The role of psychological factors in anaerobic performance also merits consideration. Motivation levels, mental resilience, and adherence to training programs could significantly impact the observed changes in the PI during tests. Moreover, to comprehensively evaluate the utility of the PI, a comparative analysis with other established assessment methods, such as lactate threshold testing or critical swim velocity (Fernandes et al., 2010; Mavroudi et al., 2023; Meckel et al., 2012) could offer a more nuanced understanding of its strengths and potential areas for improvement. Many sports clubs lack the necessary specialised tools to monitor their athletes’ endurance and track progress in recreational or competitive swimming. The PI calculation method applied in this study can have practical implications for physical education teachers, swimming instructors, swimmers, and other related professionals. They could use the method presented in here as a framework and then tailor it to better fit their specific needs and goals.

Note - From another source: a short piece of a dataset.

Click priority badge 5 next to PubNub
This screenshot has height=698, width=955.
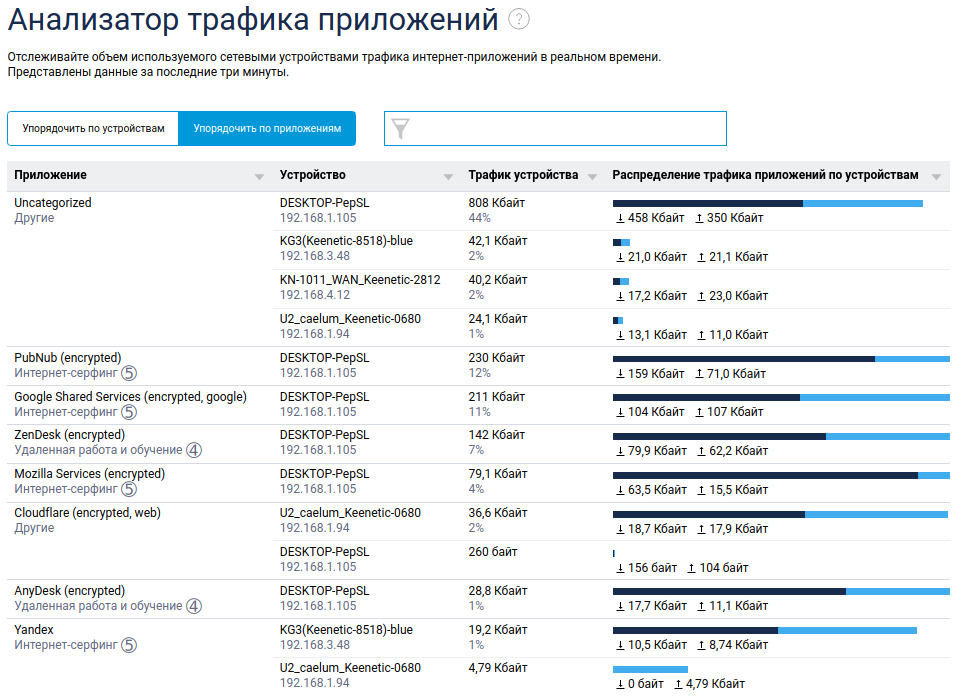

In conclusion, the results of this study demonstrate the effectiveness of the PI method in assessing and distinguishing among athletes with varying levels of training experience based on their anaerobic endurance. The significant interaction observed between the intermediate and advanced groups following the nine-week intervention highlights the potential for improvement in anaerobic endurance through targeted training methods, especially for swimmers with less than 10 years of training experience.
Conclusions
Understanding the relative strengths and limitations of different assessment tools will contribute to a more comprehensive approach to evaluating anaerobic endurance. The versatility of the PI method suggests its potential application beyond swimming. Coaches and trainers across various sports could explore its use, adapting the methodology presented in this study to align with the specific demands of their respective disciplines. In practical terms, coaches, physical education teachers, swimming instructors, and related professionals can leverage the insights from this study to refine their training approaches. The adaptability of the PI method and its potential to inform individualised training programs make it a valuable tool for enhancing anaerobic endurance among swimmers with varying levels of experience.